La piste libano-syrienne
Mais en Côte d’ivoire comme au Sénégal, ce qui reste frappant, c’est le nombre de ressortissants libano-syriens dans ces deux pays à détenir des comptes chez HSBC. Environ deux tiers des clients de HSBC en provenance de ces deux pays ouest africains sont des Libano-syriens, parmi lesquels figurent des noms de familles connues dans le secteur industriel, manufacturier ou dans l’import-export.
Au total, ils sont plus de 220 sur 380 clients en Côte d’Ivoire et plus de 180 sur 310 au Sénégal, selon les documents de HSBC. Nombre d’entre eux jouissent de la double nationalité, et parfois de la nationalité française.
Curieusement, le Nigeria, connu pour ses nombreux milliardaires et leur frénésie à placer leur argent à l’étranger comptait 236 clients, soit moins de clients que le Sénégal et la Côte d’ivoire, mais pour des montants plus importants : 266 million de dollars.
D’autres pays ouest africains comptent aussi des dizaines de ressortissants parmi les clients de HSBC, mais avec des chiffres peu significatifs : ils sont en tout 68 clients au Mali et 34 au Ghana.
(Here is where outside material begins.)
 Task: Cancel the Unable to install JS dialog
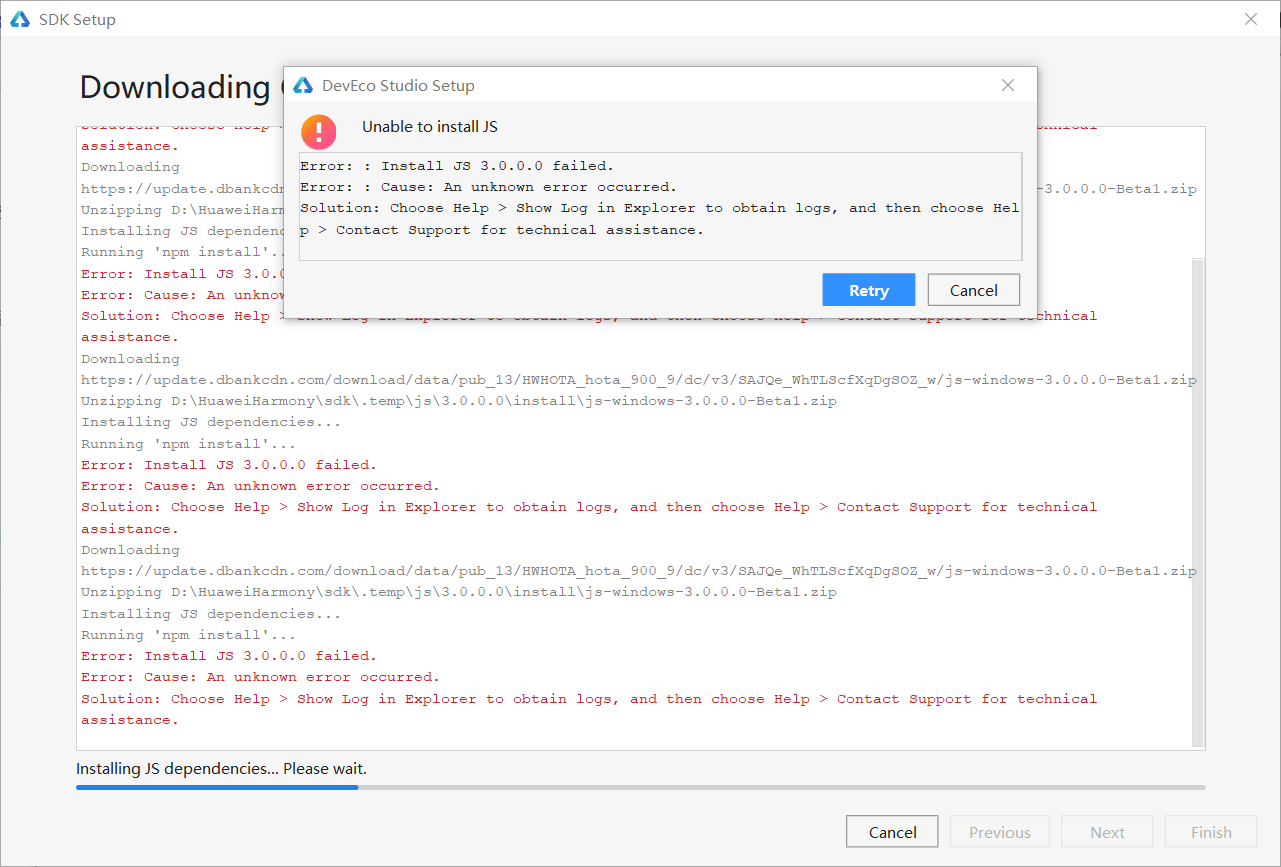[x=973, y=289]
Le Bénin en compte 20, la Mauritanie 21 et la Guinée Conakry 12.
Certains pays sont moins touchés par le phénomène et le nombre de clients y est quasi négligeable : un seul client du Cap vert, deux du Niger, trois du Burkina et sept de la Gambie.
Au plan continental, l’Afrique du Sud et le Maroc sont les deux pays africains avec le plus gros contingent de clients et des sommes qui se chiffrent en milliards de dollars : 1787 clients pour l’Afrique du Sud (pour un montant de près de 3 milliards de dollars) et 1068 clients pour le Maroc pour un montant qui dépasse le milliard et demi de dollars. Suit ensuite le Kenya avec 742 clients pour un montant de plus d’un demi-milliard de dollars.
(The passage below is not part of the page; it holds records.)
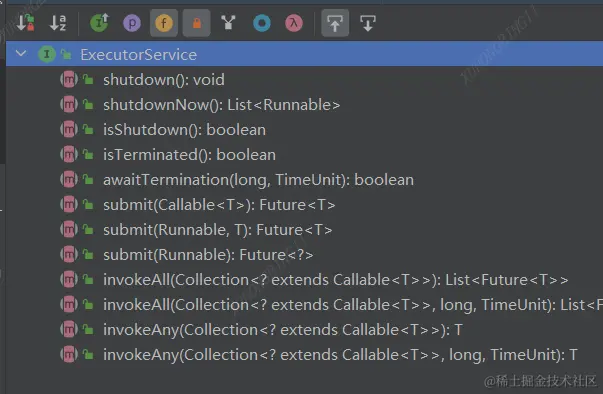The height and width of the screenshot is (394, 603).
Task: Toggle the Show Properties 'p' icon
Action: 132,23
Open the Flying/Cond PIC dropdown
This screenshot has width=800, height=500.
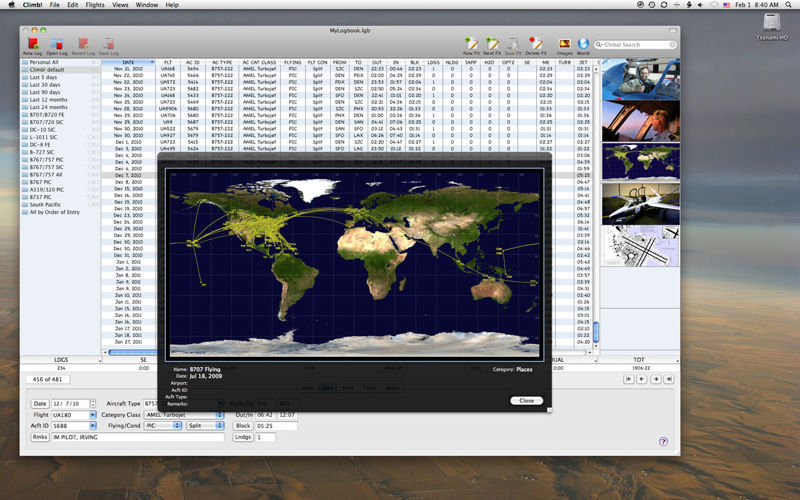pos(163,425)
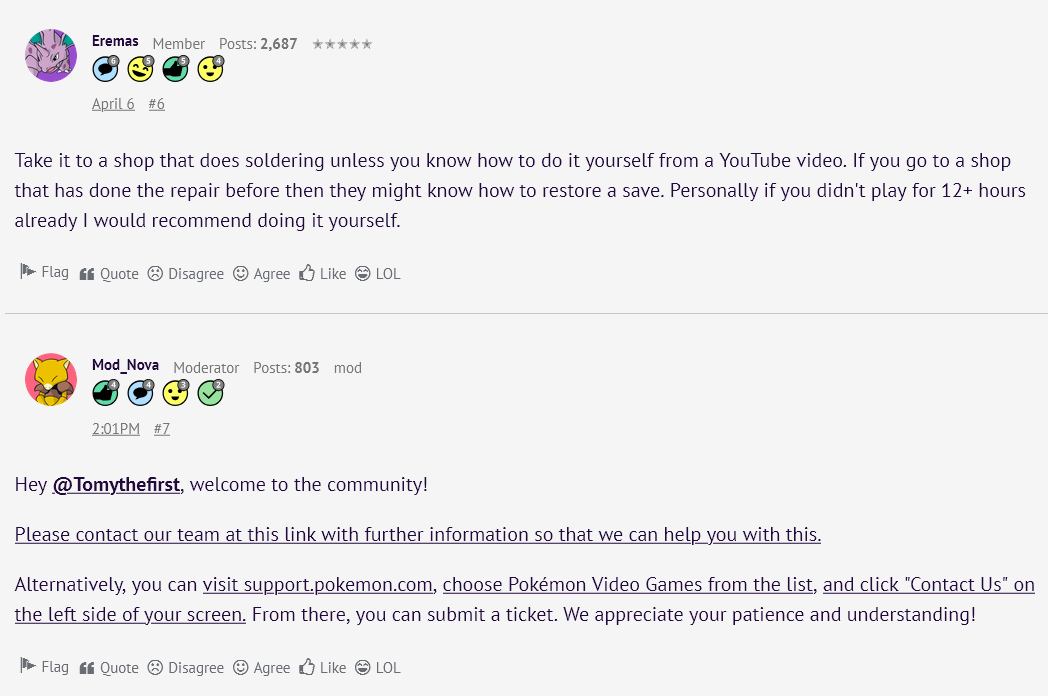React LOL to Mod_Nova's post
This screenshot has height=696, width=1048.
pos(377,667)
S’il est difficile de lier toutes ces transactions et placements à des flux illicites de capitaux (blanchiment d’argent, évasion fiscale, etc.), la France avait en 2013 (sur la base de documents similaires) indiqué que plus de 98 % de ses ressortissants qui avaient leurs noms dans ces comptes « pratiquaient l’évasion fiscale ».
Dans une synthèse réalisée par le ICIJ, des liens ont été découverts entre certains des détenteurs de comptes et « les diamants du sang » ou encore le trafic de drogue ou d’armes.